What to work on: Every entry, from the first to the last, should be written out exactly.

Data for this exercise:

◇ ◇ ◇ ◇ ◇ ◇ ◇

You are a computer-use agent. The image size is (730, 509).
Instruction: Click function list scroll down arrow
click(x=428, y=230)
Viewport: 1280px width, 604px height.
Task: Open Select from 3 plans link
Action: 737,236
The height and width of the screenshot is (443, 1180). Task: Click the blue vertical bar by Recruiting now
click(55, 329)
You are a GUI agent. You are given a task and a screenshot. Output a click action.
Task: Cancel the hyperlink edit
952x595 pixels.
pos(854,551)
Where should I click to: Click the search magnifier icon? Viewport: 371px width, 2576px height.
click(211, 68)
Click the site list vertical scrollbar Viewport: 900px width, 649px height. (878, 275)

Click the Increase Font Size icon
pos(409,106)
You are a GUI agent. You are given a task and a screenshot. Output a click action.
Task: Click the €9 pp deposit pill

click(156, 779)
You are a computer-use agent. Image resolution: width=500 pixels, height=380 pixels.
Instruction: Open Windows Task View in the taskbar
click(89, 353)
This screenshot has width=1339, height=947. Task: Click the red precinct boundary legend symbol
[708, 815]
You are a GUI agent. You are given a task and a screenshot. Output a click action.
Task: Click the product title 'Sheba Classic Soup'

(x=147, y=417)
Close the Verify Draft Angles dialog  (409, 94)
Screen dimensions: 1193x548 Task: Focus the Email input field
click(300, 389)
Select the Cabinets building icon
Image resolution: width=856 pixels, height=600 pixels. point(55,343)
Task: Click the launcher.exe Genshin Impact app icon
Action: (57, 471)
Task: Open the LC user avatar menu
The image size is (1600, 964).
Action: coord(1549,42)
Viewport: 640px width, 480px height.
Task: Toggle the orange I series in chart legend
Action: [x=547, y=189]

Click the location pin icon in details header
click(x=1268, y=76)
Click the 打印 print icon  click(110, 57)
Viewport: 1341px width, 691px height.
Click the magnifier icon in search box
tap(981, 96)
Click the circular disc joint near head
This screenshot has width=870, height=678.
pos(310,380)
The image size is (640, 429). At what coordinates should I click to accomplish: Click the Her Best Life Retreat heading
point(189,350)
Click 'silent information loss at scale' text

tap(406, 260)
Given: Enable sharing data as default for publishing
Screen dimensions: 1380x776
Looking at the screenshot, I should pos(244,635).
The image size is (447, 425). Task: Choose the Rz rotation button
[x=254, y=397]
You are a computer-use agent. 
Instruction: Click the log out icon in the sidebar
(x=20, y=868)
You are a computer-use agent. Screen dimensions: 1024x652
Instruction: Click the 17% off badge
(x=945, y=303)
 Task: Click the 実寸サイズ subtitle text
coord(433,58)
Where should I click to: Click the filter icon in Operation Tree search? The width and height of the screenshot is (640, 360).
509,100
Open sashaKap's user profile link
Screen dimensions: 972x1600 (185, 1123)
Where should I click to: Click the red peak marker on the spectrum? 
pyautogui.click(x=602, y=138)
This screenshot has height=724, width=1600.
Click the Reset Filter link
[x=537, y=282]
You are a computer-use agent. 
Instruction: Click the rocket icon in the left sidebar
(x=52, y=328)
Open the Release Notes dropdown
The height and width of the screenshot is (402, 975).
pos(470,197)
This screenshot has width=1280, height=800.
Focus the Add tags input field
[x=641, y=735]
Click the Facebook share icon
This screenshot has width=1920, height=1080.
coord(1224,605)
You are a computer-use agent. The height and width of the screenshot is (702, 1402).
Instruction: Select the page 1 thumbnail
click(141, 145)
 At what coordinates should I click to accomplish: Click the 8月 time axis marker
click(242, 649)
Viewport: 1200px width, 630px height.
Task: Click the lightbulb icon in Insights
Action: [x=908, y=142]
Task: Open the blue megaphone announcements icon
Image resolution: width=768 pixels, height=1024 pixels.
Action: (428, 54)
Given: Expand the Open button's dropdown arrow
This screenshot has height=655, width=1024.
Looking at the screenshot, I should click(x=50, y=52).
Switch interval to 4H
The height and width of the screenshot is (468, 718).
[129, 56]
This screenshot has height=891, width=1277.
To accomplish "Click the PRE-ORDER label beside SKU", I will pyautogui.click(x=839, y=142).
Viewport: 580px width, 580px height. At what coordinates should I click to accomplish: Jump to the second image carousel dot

◇ ◇ ◇ ◇ ◇ ◇ ◇

Solution to this exercise:
You are a computer-use agent. The image size is (730, 509).
Instruction: Click function list scroll down arrow
click(x=428, y=230)
Viewport: 1280px width, 604px height.
Task: Open Select from 3 plans link
Action: 737,236
The height and width of the screenshot is (443, 1180). Task: Click the blue vertical bar by Recruiting now
click(55, 329)
You are a GUI agent. You are given a task and a screenshot. Output a click action.
Task: Cancel the hyperlink edit
952x595 pixels.
pos(854,551)
Where should I click to: Click the search magnifier icon? Viewport: 371px width, 2576px height.
click(211, 68)
Click the site list vertical scrollbar Viewport: 900px width, 649px height. (878, 275)

Click the Increase Font Size icon
pos(409,106)
You are a GUI agent. You are given a task and a screenshot. Output a click action.
Task: Click the €9 pp deposit pill

click(156, 779)
You are a computer-use agent. Image resolution: width=500 pixels, height=380 pixels.
Instruction: Open Windows Task View in the taskbar
click(89, 353)
This screenshot has width=1339, height=947. Task: Click the red precinct boundary legend symbol
[708, 815]
You are a GUI agent. You are given a task and a screenshot. Output a click action.
Task: Click the product title 'Sheba Classic Soup'

(x=147, y=417)
Close the Verify Draft Angles dialog  (409, 94)
Screen dimensions: 1193x548 Task: Focus the Email input field
click(300, 389)
Select the Cabinets building icon
Image resolution: width=856 pixels, height=600 pixels. point(55,343)
Task: Click the launcher.exe Genshin Impact app icon
Action: (57, 471)
Task: Open the LC user avatar menu
The image size is (1600, 964).
Action: coord(1549,42)
Viewport: 640px width, 480px height.
Task: Toggle the orange I series in chart legend
Action: [x=547, y=189]

Click the location pin icon in details header
click(x=1268, y=76)
Click the 打印 print icon  click(110, 57)
Viewport: 1341px width, 691px height.
Click the magnifier icon in search box
tap(981, 96)
Click the circular disc joint near head
This screenshot has width=870, height=678.
pos(310,380)
The image size is (640, 429). At what coordinates should I click to accomplish: Click the Her Best Life Retreat heading
point(189,350)
Click 'silent information loss at scale' text

tap(406, 260)
Given: Enable sharing data as default for publishing
Screen dimensions: 1380x776
Looking at the screenshot, I should pos(244,635).
The image size is (447, 425). Task: Choose the Rz rotation button
[x=254, y=397]
You are a computer-use agent. 
Instruction: Click the log out icon in the sidebar
(x=20, y=868)
You are a computer-use agent. Screen dimensions: 1024x652
Instruction: Click the 17% off badge
(x=945, y=303)
 Task: Click the 実寸サイズ subtitle text
coord(433,58)
Where should I click to: Click the filter icon in Operation Tree search? The width and height of the screenshot is (640, 360).
509,100
Open sashaKap's user profile link
Screen dimensions: 972x1600 (185, 1123)
Where should I click to: Click the red peak marker on the spectrum? 
pyautogui.click(x=602, y=138)
This screenshot has height=724, width=1600.
Click the Reset Filter link
[x=537, y=282]
You are a computer-use agent. 
Instruction: Click the rocket icon in the left sidebar
(x=52, y=328)
Open the Release Notes dropdown
The height and width of the screenshot is (402, 975).
pos(470,197)
This screenshot has width=1280, height=800.
Focus the Add tags input field
[x=641, y=735]
Click the Facebook share icon
This screenshot has width=1920, height=1080.
coord(1224,605)
You are a computer-use agent. The height and width of the screenshot is (702, 1402).
Instruction: Select the page 1 thumbnail
click(141, 145)
 At what coordinates should I click to accomplish: Click the 8月 time axis marker
click(242, 649)
Viewport: 1200px width, 630px height.
Task: Click the lightbulb icon in Insights
Action: [x=908, y=142]
Task: Open the blue megaphone announcements icon
Image resolution: width=768 pixels, height=1024 pixels.
Action: (428, 54)
Given: Expand the Open button's dropdown arrow
This screenshot has height=655, width=1024.
Looking at the screenshot, I should click(x=50, y=52).
Switch interval to 4H
The height and width of the screenshot is (468, 718).
[129, 56]
This screenshot has height=891, width=1277.
To accomplish "Click the PRE-ORDER label beside SKU", I will pyautogui.click(x=839, y=142).
Viewport: 580px width, 580px height. At what coordinates should I click to accomplish: Jump to the second image carousel dot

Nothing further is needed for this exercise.